Most of Beisel’s work was done in the summers, since he was still in school, but during the winters, he worked in the school cafeteria handing out food and washing dishes.

By the fall of 1912, with some help from his father, Beisel had saved enough money to put himself through the University of Washington.  During his first years at the University, he continued to work at the mine in summer as a general laborer.

Between his sophomore and junior years, he broke away from mining. He heard of a bridge over the Cedar River that needed painting. Equipped with two blankets, he set out for the sparsely populated country where the bridge was located and landed the job.  However, there was still the problem of housing.  The only shelter available was a large chicken coop. After Beisel cleaned and whitewashed the coop, he found it quite habitable.

That fall, he got a job running a blueprint machine at the university. During his senior year, he worked at the University’s power plant as a plumber’s helper.  He also served as a coal-passer in the Naval Militia.

Even with so much extra-curricular activity, Beisel found time to pile up a good scholastic record and earn his bachelor of science degree and a place in an honorary engineering fraternity.  He also passed a civil service examination in mechanical engineering with such a high mark that he was immediately offered a job in the newly formed Navy’s Bureau of Aeronautics.

As a draftsman in the Bureau of Aeronautics, he became intensely interested in aviation and started studying to prepare himself for the opportunities ahead.

After leaving the Bureau of Aeronautics in 1923, he worked with Curtiss Aeroplane and Motor Corp. and Spartan Aircraft before joining Chance Vought’s engineering department in 1931 as Assistant Chief Engineer.  In 1932, Beisel developed the highly successful SBU Scout/Dive Bomber, of which 84 were ordered by the Navy in 1934. This was the first airplane of its type to exceed 200 mph, a speed that was credited to the installation of adjustable engine cowl flaps.  Rex Beisel was awarded the Manley Memorial Medal (SAE) and the Wright Brothers Medal in 1934 for co-authoring a technical paper titled “Cowling and Cooling of Radial Air-Cooled Aircraft Engines”. He was then promoted to Chief Engineer of Chance Vought.
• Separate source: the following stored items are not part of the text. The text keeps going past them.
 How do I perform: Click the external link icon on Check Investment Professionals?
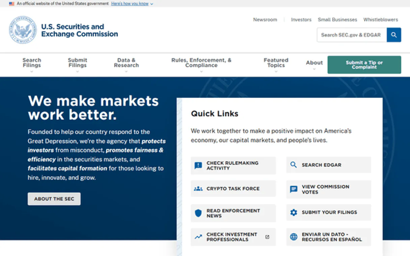point(267,237)
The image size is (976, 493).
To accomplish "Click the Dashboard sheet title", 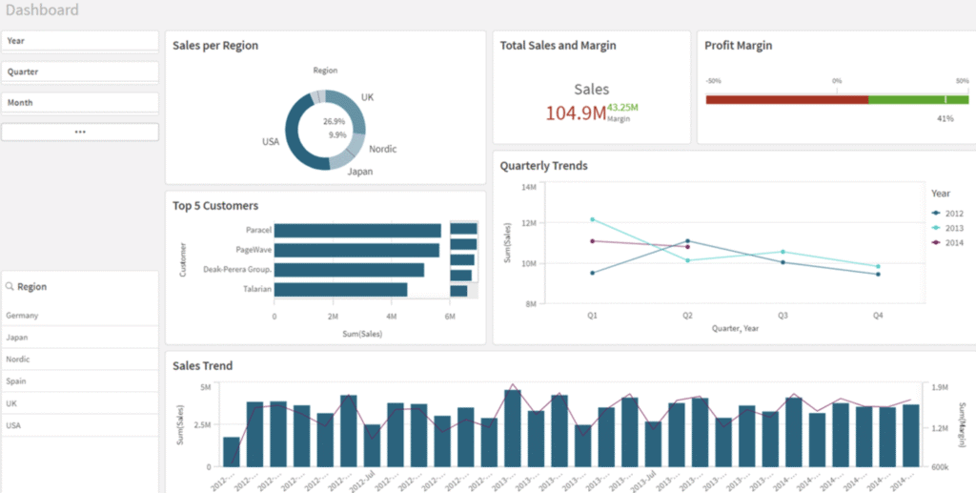I will click(x=41, y=10).
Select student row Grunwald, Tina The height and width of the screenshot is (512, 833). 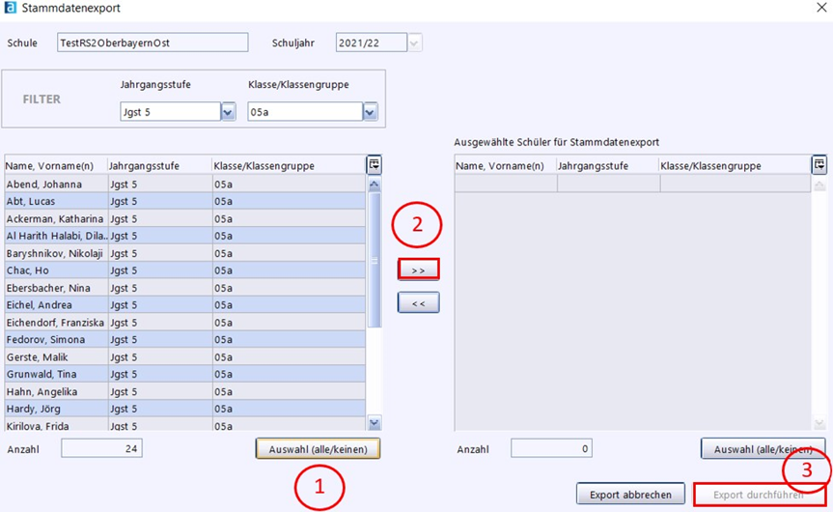(x=58, y=375)
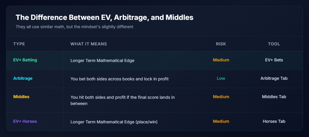Viewport: 309px width, 137px height.
Task: Click the TYPE column header
Action: pyautogui.click(x=19, y=44)
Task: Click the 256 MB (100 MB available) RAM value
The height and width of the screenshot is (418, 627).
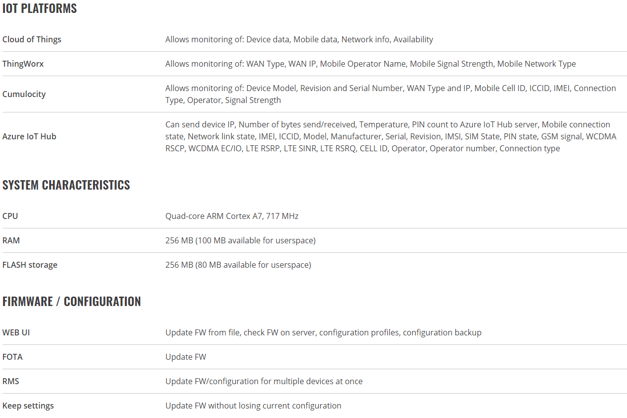Action: coord(241,240)

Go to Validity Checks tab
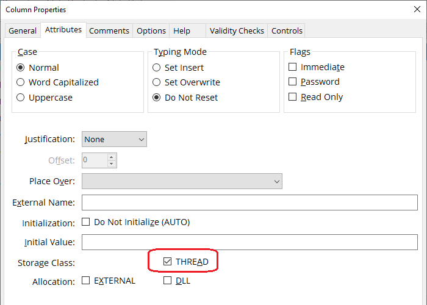(x=237, y=31)
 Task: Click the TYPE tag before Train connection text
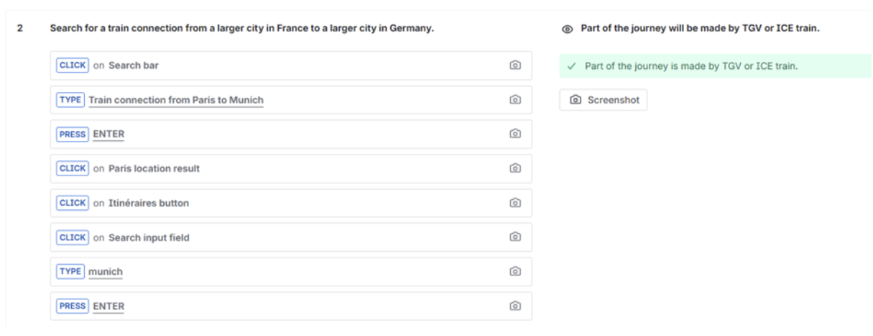tap(70, 100)
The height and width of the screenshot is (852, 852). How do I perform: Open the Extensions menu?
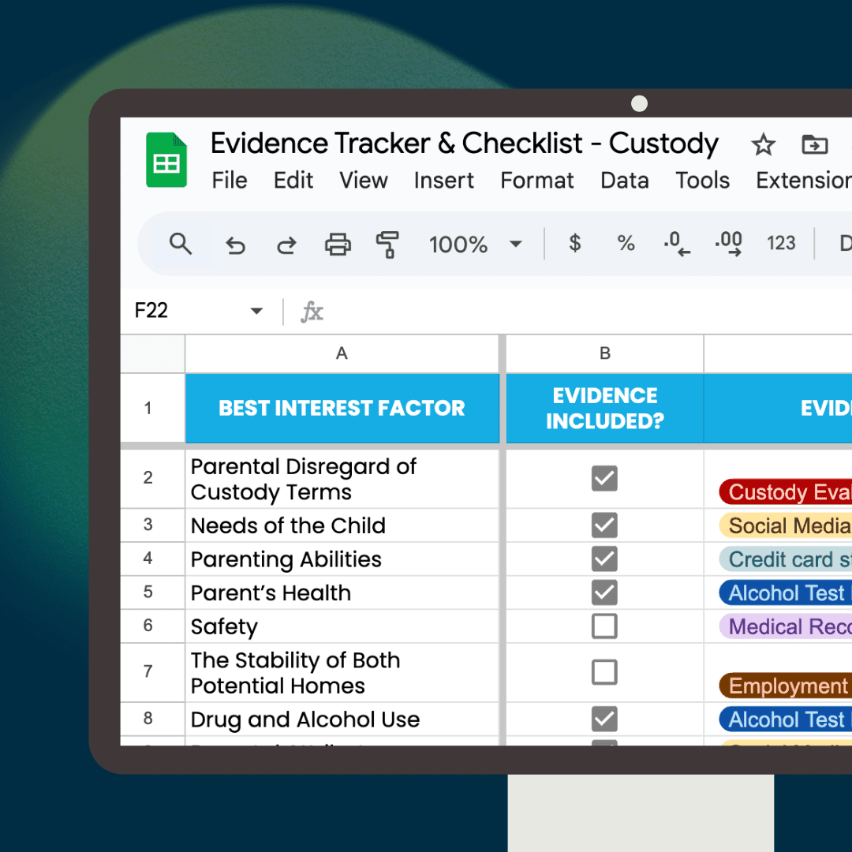(x=802, y=181)
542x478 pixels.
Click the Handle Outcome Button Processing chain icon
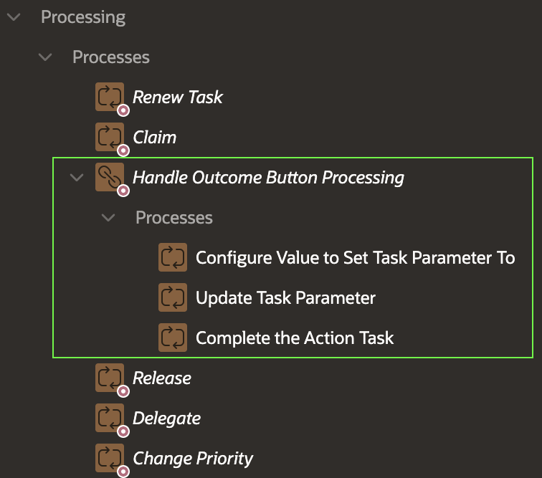[109, 177]
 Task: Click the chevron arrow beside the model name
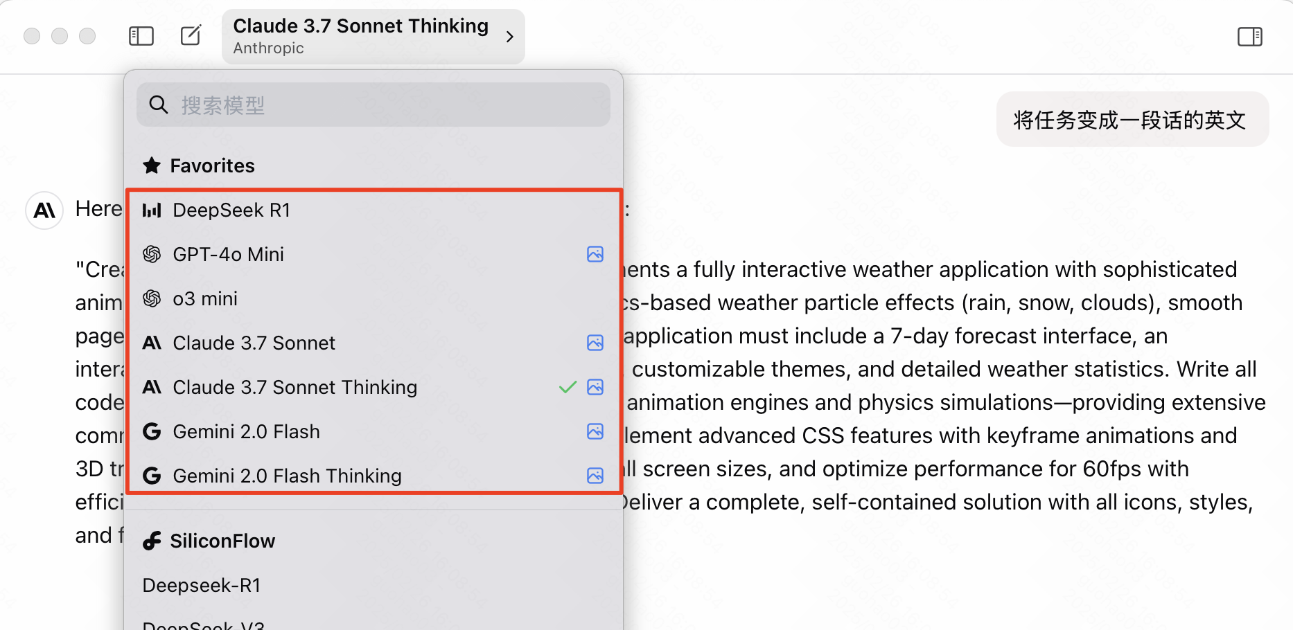510,37
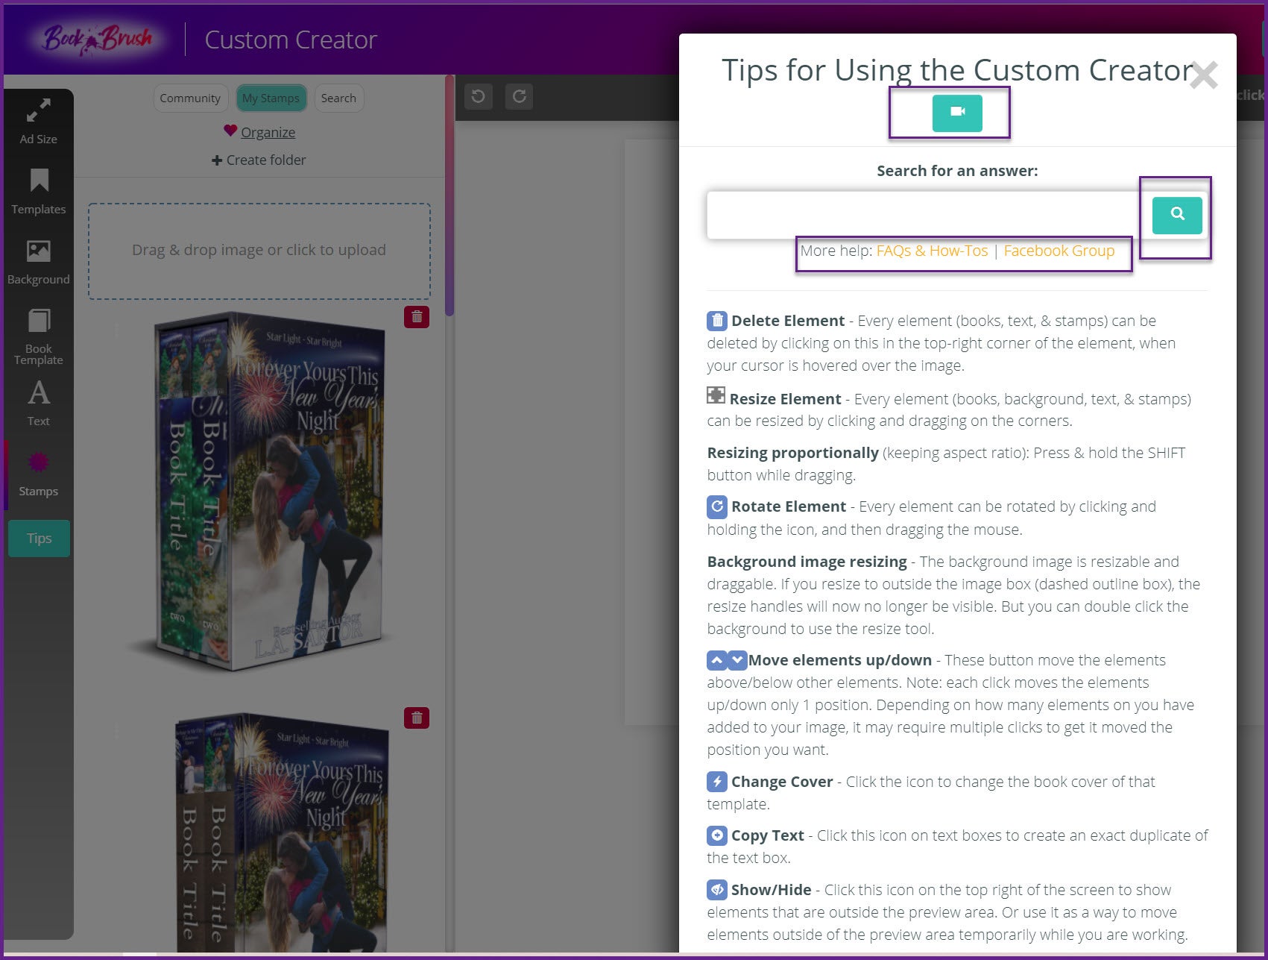Delete the second box set stamp
This screenshot has width=1268, height=960.
pyautogui.click(x=417, y=718)
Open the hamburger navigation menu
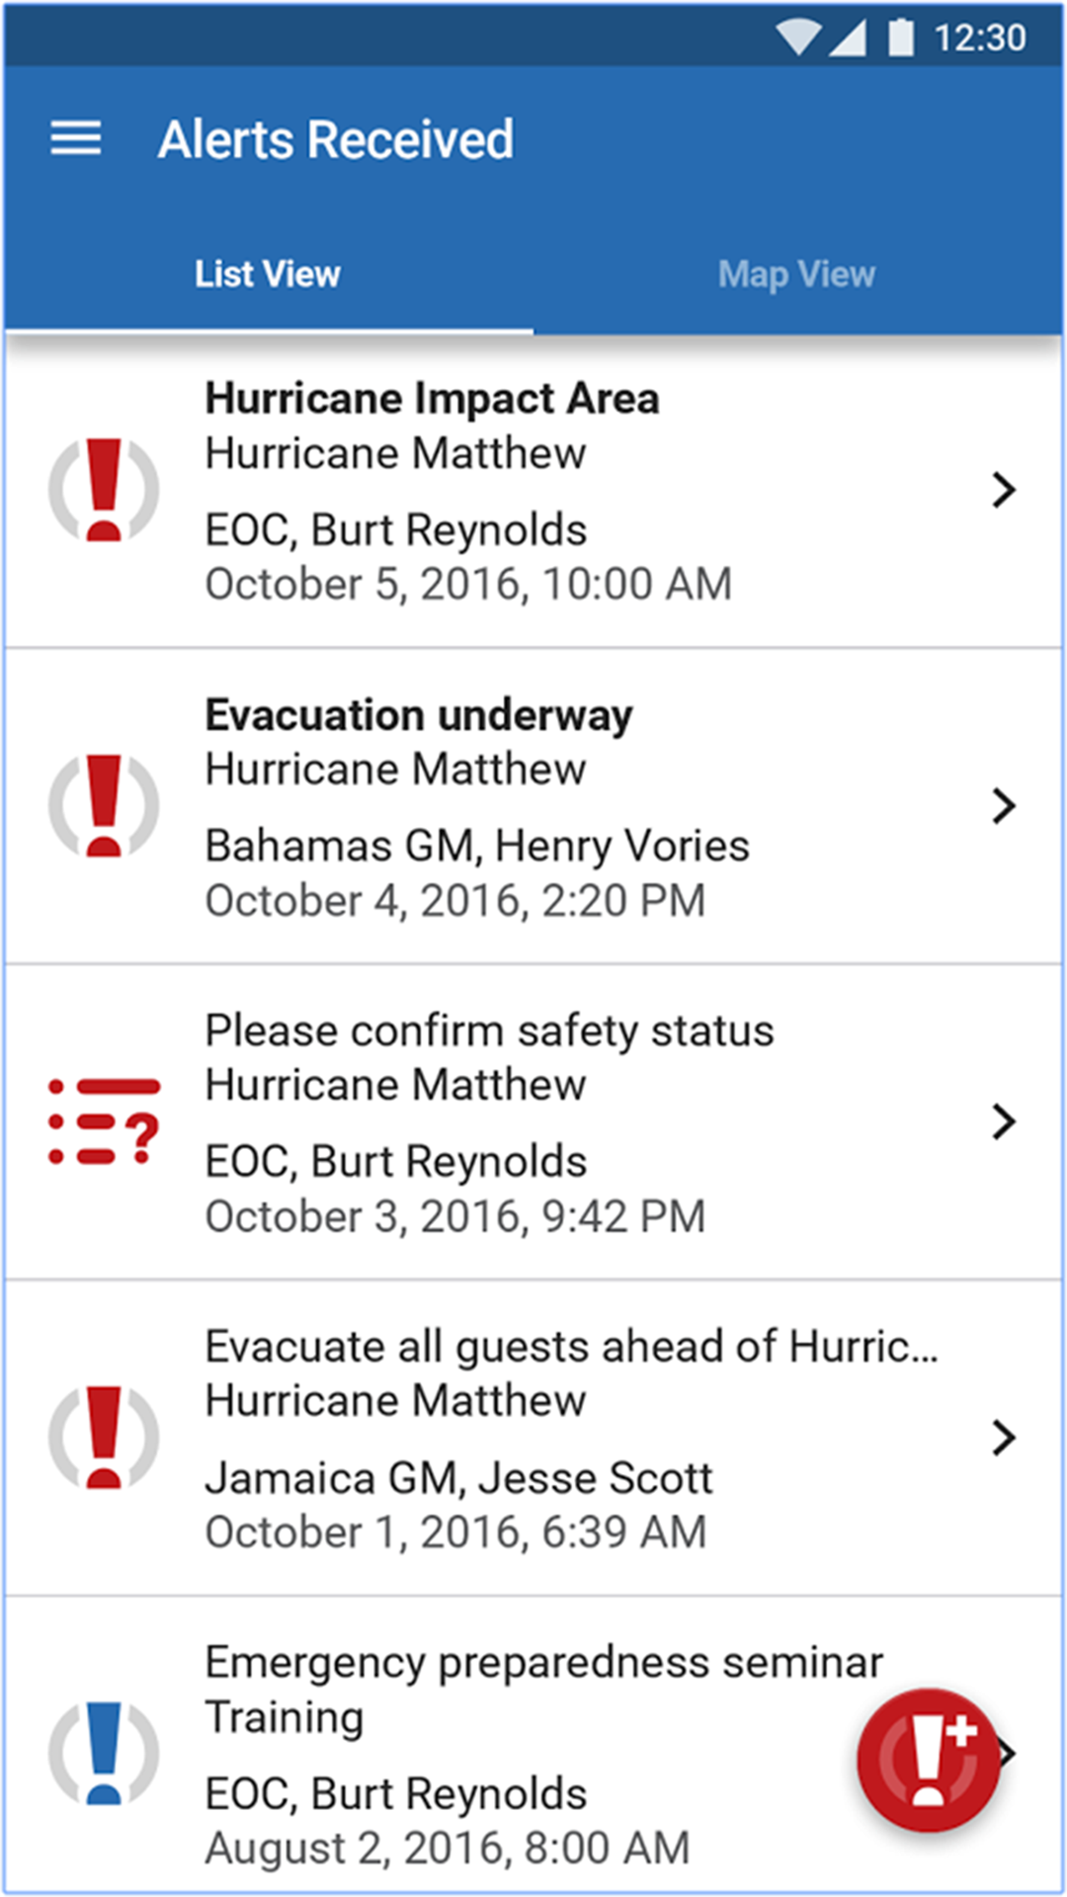This screenshot has height=1897, width=1067. [x=76, y=138]
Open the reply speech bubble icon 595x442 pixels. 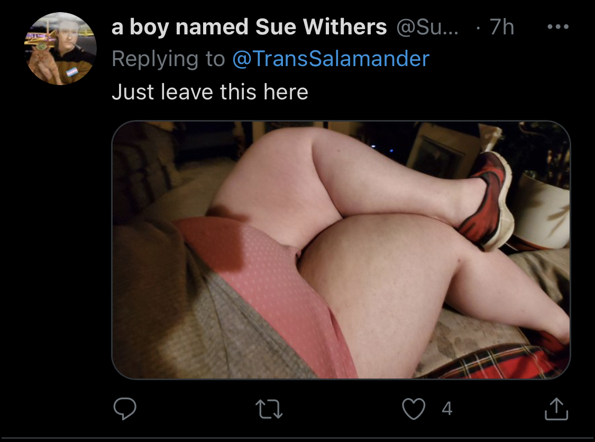(125, 408)
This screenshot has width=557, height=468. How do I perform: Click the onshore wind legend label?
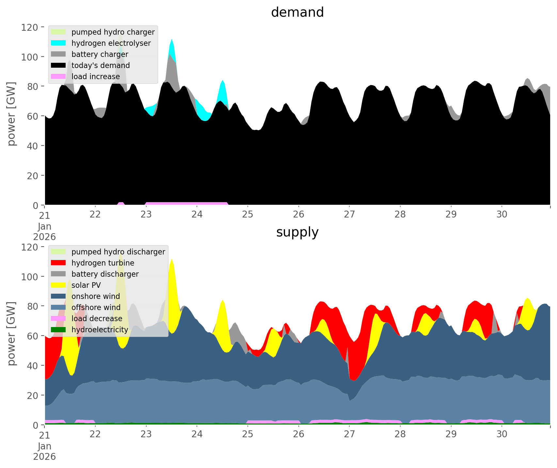point(96,296)
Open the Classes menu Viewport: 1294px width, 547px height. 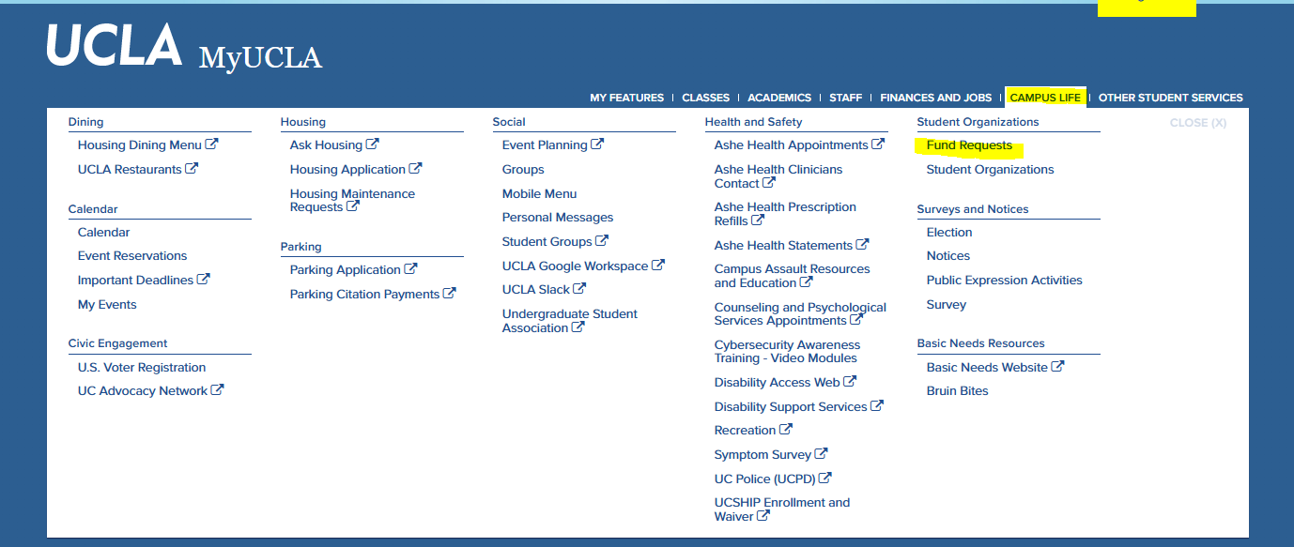pos(705,98)
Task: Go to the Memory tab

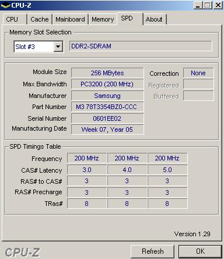Action: point(103,19)
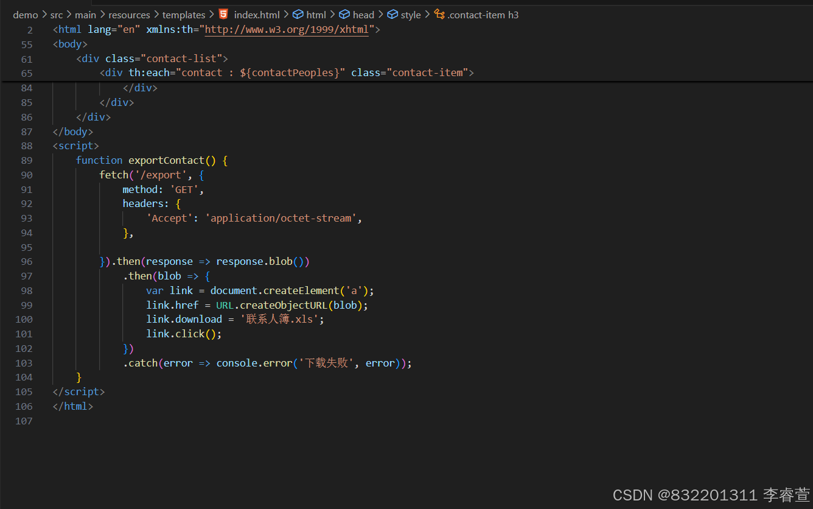
Task: Click the .contact-item h3 breadcrumb entry
Action: 484,14
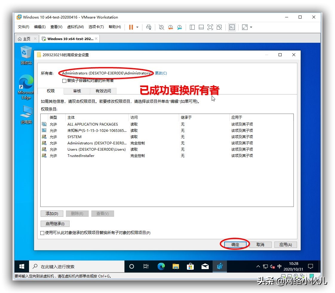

It was while he was Chief Engineer that Beisel headed up the design team that produced the F4U “bent-wing” Corsair, which was the first fighter aircraft to exceed a speed of 400 mph with a full military load. The “bent-wing” Corsair was Beisel’s ingenious and efficient design that combined the most powerful engine available with the largest diameter propeller ever built. The Corsair became one of the most famous World War II fighters with its contribution to the winning of the air and ground war in the Pacific.  When he assumed the post of General Manager of the Division in 1943, he was qualified, through his step-by-step climb up the ladder, for the stupendous job ahead.  His years of experience in the aircraft industry, his natural ability for leadership, and his adherence to the Vought tradition “nothing but the best” enabled him to steer the Division through the tough war years and the hazardous reconversion period that followed.

In 1948 and 1949, Beisel managed the largest industrial move of its kind up to that time when the Chance Vought plant was moved from Stratford, Connecticut to Dallas, Texas.  Twenty-seven million pounds of equipment and 1,300 key personnel and their families were moved the 1,700 miles. Beisel served as General Manager until December of 1949 and later became Vice President of United Aircraft Corporation, where he remained until retirement.

Beisel always believed in people.  “Give me the right people” he would say, “put them on the right jobs, pay them fair wages, and we will build a team that will lick any problem.” Despite his many other accomplishments, Rex Beisel will always be remembered as the creator of the never-to-be forgotten “bent-wing” Corsair.